Urban Design


Urban Design

Buschow Henley’s commitment to enabling communities to develop is encapsulated in its urban design. More than simply designing pleasing urban spaces and landmark buildings, urban design creates the best opportunity to effect the daily lives of those living and working in towns and cities.

Our competition scheme for the Crescent Area in Salford proposed a radical commuting strategy that would have also transformed its blighted surroundings. The proposal proved “a continuous talking point among the assessors . . . . worthy of a special mention for taking such a radical, and entertaining view of the brief.”

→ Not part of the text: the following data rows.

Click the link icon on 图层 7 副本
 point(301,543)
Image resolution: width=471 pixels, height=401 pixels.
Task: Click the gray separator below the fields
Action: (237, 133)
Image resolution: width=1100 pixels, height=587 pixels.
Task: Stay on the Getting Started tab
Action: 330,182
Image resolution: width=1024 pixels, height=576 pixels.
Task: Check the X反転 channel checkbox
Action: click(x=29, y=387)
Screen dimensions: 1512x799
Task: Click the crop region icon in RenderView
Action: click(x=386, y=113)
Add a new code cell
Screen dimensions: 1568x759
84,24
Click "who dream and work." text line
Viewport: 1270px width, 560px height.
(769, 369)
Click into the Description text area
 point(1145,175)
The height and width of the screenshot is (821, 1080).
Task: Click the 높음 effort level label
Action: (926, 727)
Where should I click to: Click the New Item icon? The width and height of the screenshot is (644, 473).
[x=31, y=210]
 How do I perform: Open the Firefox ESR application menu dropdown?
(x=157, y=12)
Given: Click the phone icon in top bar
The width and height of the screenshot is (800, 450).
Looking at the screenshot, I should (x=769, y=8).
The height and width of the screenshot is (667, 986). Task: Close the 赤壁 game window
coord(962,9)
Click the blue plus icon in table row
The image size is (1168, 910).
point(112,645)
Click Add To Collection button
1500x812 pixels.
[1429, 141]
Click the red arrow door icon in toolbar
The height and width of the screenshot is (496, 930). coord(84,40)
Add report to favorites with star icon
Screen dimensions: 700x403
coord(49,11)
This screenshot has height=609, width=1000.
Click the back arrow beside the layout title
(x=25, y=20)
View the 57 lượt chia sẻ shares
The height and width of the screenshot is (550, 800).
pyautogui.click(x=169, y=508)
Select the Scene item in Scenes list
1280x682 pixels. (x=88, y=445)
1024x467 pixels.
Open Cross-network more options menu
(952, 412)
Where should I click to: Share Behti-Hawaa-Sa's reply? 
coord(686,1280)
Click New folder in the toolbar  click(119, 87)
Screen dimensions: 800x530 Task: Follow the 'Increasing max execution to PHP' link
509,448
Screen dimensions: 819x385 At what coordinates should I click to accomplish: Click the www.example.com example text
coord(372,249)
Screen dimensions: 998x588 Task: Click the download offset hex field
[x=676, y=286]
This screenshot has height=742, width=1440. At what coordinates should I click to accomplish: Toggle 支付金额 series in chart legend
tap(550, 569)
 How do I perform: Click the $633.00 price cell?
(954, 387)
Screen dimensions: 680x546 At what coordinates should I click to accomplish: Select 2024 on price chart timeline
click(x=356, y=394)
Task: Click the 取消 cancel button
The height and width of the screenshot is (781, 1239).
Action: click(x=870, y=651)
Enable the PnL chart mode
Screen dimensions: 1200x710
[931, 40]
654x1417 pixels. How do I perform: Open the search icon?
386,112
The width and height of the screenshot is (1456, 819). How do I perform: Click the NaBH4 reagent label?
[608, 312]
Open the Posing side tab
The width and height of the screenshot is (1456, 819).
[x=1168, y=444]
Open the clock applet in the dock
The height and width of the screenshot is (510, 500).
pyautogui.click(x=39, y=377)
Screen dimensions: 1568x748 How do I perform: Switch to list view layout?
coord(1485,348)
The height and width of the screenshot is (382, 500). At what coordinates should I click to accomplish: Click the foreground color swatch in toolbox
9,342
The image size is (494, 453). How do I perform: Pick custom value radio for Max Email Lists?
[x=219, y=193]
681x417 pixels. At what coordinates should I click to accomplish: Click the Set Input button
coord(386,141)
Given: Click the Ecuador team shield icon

This infra-structural approach to urban design that is both humane and sustainable was continued in our competition scheme for Waterford’s waterfront. This thinking led to our work at St. Mary’s Island in Chatham, a masterplan to provide over 400 new homes on a 7 hectare brownfield site; the Kirkgate Area in Leeds where we redeveloped this city centre site next to the Corn Exchange to incorporate the listed First White Cloth Hall by a creating two new squares; and, most recently, Buckland Court in Hackney which comprises environmental improvements and landscaping to a 1960’s inner city housing estate.

By contrast our proposals for Stratford Centre in London “Furthest Highest Fastest” communicate a series of ideas about dimension and time in public space.